Monti-in-Chianti,
August 2005
We took the
four-bedroom stone house in Chianti for two weeks as an experiment, to
see if we might like to rent the same place every summer. Three of the
six characters remained the same from week to week, and one spanned
part of the first and all of the second week. It was an unabashedly
festive crowd (I prefer this word to child-like), and
location-appropriate nicknames were quickly taken, and given.
By our third
visit to the huge Iper-Cöop in Montevarchi, we were old pros.
After pizza, pork, and red mullets had been crisped to succulence in
the wood-burning oven on our loggia, we all felt it was time to try
some birds. The chicken section at the Iper-Cöop almost, but not
quite, destroyed my soul. Pale insipid poultry lurked between shiny
cellophane and sterile styrofoam, proclaiming “No Flavor Here; Move
On.” Luckily, we did, and in the butcher’s case I espied some lovely
golden-yellow pullets with feet and heads still attached. They were
actually capons (what we call roosters when they're ready to eat), as
evidenced by their bright red cockscombs. Back at
the casa, I whipped up a thyme and garlic butter to stuff under their
skins, whacked off their heads, and informed my Cinder-fella,
Césaré (de Castelnuovo Berardenga, also known as Jared)

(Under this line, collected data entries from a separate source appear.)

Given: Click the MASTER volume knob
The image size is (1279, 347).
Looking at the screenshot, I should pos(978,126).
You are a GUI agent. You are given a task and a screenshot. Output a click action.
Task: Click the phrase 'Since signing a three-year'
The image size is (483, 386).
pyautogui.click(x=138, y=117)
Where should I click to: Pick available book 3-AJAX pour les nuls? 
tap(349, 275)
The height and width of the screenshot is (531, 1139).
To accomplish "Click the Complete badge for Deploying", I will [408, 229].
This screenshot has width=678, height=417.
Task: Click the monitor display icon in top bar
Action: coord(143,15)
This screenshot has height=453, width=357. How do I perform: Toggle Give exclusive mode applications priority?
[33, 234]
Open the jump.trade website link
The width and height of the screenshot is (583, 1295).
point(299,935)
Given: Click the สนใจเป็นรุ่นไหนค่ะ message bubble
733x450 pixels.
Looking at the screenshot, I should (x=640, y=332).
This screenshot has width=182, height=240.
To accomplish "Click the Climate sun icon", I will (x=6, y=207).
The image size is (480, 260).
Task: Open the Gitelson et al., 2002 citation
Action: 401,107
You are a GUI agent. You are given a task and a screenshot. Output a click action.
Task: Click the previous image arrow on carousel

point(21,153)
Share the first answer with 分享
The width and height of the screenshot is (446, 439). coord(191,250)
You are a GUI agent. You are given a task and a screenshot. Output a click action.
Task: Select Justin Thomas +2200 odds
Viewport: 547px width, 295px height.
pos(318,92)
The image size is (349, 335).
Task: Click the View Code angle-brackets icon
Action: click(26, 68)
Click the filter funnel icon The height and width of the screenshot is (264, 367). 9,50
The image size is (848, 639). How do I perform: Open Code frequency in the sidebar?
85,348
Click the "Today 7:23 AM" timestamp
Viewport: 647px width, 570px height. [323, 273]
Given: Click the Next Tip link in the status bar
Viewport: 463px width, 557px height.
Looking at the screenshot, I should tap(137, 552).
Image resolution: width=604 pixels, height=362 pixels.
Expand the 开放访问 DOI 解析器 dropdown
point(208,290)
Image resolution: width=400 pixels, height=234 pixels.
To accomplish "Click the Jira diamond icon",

that I’d like medium-hot embers in the wood oven by 7:00. He set off
into the olive grove to gather kindling, and the extended cocktail hour
began. We chopped and fried and mixed and laughed and tasted. And
talked. That’s what we did most of all.
One subject was uppermost.
There had
been, on the previous early morning, a partial sighting by Rondini
Squarcialupe (Ronda) of a scary and unidentified large animal, in
the kitchen. She had come down very late for some water, and found a
scrabbling but barely-seen thing
occupying the dark, far corner of the room. She fled silently, and
slept
late. When I descended, always the first to
arise, I found
that
something had been into--and spread all around the room--the garbage.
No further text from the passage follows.